Martin Atkins mart at degeneration.co.uk
Sun Jul 17 11:36:24 PDT 2005


Dave Hinton wrote:
> I see no way in the current spec for the Consumer to insist that the End
> User must relogin to the Server if he has not logged in within, say, the
> last five minutes.
> 
> This would be useful for sites where certain actions are more sensitive
> than others, e.g. e-commerce.
> 
> If the End User has left themself logged in while they go to the loo and
> someone else posts to their blog while they are away from the keyboard,
> that is the End User’s silly fault for leaving themself logged in.  But
> if someone should attempt to spend money on the End User’s credit card,
> or erase the End User’s entire blog, or something else similarly
> drastic, then the Consumer web site has a responsibility to try to
> prevent that.
> 
> (Compare also with the behaviour of sudo on *nix systems.)
> 
> This might seem to defeat the point of single sign on.  But no:  The End
> User would still only have to maintain a single password at a single web
> site.  Currently the End User must either (a) use the same password at
> all web sites (insecure) or (b) never be able to remember their password
> at web sites they visit infrequently, thus having to ask the web site to
> e-mail their password to them (annoying, and wastes time).
> 
> So I think this would be a useful feature for OpenID to have.  It would
> only require adding an openid.required_freshness field to the
> checkid_setup and checkid_immediate requests.
> 
> Any thoughts?
> 
> 

Unless I'm misunderstanding you, this is already possible.
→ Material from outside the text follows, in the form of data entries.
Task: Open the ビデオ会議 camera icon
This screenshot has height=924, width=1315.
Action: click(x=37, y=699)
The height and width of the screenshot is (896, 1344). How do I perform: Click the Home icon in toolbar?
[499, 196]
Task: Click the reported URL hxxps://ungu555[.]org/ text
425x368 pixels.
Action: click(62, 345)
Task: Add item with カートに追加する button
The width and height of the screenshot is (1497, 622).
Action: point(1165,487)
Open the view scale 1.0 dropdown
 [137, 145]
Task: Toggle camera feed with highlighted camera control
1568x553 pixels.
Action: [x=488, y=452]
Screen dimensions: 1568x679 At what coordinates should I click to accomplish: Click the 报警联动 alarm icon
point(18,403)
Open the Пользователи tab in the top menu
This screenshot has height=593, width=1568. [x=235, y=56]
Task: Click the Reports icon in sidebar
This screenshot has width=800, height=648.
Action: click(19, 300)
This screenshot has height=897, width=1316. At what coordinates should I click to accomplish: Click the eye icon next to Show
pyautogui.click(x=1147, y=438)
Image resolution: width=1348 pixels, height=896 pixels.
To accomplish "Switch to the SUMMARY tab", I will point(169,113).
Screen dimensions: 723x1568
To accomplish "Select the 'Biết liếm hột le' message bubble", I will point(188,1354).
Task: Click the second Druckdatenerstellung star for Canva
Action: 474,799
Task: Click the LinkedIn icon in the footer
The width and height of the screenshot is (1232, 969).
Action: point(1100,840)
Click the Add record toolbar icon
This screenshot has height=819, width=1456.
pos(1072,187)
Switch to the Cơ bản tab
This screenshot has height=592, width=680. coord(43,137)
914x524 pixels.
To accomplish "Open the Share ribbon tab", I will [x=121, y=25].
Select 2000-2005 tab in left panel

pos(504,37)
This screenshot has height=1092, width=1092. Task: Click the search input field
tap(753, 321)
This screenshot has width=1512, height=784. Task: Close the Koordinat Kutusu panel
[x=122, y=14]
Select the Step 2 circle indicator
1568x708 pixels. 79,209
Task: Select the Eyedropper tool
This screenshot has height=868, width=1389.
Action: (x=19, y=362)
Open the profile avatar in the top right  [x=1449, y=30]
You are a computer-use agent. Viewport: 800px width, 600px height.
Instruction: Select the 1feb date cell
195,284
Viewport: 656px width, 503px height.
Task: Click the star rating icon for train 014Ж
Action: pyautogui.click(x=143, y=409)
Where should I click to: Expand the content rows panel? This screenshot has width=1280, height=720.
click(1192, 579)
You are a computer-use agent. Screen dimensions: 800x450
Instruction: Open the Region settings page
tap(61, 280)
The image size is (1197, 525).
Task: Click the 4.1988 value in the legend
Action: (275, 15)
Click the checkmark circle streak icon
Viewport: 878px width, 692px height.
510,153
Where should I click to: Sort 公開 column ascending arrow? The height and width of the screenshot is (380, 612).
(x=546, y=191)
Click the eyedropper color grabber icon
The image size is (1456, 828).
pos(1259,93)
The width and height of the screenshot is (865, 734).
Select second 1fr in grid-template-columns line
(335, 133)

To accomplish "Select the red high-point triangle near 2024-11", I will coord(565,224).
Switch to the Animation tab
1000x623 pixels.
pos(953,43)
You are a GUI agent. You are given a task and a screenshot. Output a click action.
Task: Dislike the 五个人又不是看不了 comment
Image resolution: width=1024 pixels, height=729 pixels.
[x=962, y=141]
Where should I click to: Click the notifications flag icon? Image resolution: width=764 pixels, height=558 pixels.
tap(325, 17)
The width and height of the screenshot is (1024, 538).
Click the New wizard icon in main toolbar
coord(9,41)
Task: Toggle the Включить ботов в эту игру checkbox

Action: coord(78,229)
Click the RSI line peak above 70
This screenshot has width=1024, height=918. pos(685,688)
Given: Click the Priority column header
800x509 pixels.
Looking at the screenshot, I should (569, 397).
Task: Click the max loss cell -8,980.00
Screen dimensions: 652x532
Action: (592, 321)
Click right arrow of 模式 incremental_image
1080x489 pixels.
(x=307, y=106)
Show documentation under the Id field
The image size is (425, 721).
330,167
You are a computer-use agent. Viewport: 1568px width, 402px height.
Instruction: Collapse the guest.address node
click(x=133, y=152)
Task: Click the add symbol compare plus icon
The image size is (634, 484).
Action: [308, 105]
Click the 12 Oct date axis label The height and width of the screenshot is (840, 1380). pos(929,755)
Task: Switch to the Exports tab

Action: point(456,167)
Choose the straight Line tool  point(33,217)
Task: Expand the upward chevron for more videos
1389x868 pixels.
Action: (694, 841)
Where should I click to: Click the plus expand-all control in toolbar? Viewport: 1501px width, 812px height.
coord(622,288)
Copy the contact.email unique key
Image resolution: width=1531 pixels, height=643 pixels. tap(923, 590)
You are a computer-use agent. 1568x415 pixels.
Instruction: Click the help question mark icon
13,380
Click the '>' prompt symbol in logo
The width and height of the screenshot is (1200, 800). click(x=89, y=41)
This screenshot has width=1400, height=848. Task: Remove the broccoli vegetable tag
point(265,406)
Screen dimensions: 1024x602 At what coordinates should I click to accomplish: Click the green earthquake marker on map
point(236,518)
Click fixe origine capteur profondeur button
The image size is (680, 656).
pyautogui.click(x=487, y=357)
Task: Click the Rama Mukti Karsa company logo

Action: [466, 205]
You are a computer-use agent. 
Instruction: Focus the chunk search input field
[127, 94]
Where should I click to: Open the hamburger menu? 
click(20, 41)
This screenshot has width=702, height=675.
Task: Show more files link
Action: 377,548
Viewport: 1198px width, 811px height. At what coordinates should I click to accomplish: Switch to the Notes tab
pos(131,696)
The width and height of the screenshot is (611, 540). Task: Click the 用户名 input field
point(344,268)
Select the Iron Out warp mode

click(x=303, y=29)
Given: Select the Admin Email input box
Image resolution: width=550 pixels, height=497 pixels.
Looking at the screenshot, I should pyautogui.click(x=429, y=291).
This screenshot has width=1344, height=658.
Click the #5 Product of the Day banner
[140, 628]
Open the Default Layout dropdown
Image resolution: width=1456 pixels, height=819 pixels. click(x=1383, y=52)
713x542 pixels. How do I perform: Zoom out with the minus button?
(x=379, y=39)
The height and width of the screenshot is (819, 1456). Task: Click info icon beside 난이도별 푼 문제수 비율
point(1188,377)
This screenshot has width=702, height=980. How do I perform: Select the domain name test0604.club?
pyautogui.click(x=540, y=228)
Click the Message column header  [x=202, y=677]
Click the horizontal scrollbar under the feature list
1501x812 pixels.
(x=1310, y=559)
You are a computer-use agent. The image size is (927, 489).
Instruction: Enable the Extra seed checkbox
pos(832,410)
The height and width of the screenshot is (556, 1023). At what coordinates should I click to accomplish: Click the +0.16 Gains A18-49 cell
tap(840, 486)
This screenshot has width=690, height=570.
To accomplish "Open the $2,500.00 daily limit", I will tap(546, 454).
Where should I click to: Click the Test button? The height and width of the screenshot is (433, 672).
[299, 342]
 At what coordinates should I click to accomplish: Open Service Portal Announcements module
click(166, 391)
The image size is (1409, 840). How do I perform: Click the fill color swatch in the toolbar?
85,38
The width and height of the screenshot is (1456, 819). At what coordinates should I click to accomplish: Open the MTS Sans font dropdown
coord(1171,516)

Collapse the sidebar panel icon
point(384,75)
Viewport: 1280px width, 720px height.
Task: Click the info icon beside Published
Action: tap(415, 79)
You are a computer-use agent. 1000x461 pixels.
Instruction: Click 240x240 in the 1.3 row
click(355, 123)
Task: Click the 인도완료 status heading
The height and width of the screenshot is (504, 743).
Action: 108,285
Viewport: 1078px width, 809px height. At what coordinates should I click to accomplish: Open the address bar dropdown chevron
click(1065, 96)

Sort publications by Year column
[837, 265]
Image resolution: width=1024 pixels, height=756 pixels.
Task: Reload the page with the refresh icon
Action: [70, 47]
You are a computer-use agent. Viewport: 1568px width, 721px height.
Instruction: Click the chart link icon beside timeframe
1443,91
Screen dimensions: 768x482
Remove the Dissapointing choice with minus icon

Once the
one-time OpenID login has taken place, it's up to the consumer what kind
of session — if any — is created. There's no reason at all why you
couldn't have the session only last a certain amount of time if that was
appropriate for your site, but you would of course have the tricky issue
of what to do once the user's session expires: What if the user comes
back and hits a submit button on a form? Can you maintain the form
values while the browser does the OpenID dance or is the user going to
have to start again?

Also, I don't think I'd want to depend on OpenID for anything involving
my finances. If you do that, you're putting a lot of trust in your
identity provider and your identity server. Even if both of these are
you, do you really want to chance your website getting attacked somehow?

I think I'd go so far as to say that I would expressly advise *against*
using OpenID for anything like that, as the principle of OpenID is for
several parties to co-operate to prove identity, but for a financial
transaction the only two parties involved should be you and the
reciever. I only trust my identity server to a point, and I would
certainly never buy from an online merchant that only put OpenID in
front of a user's stored credit card details.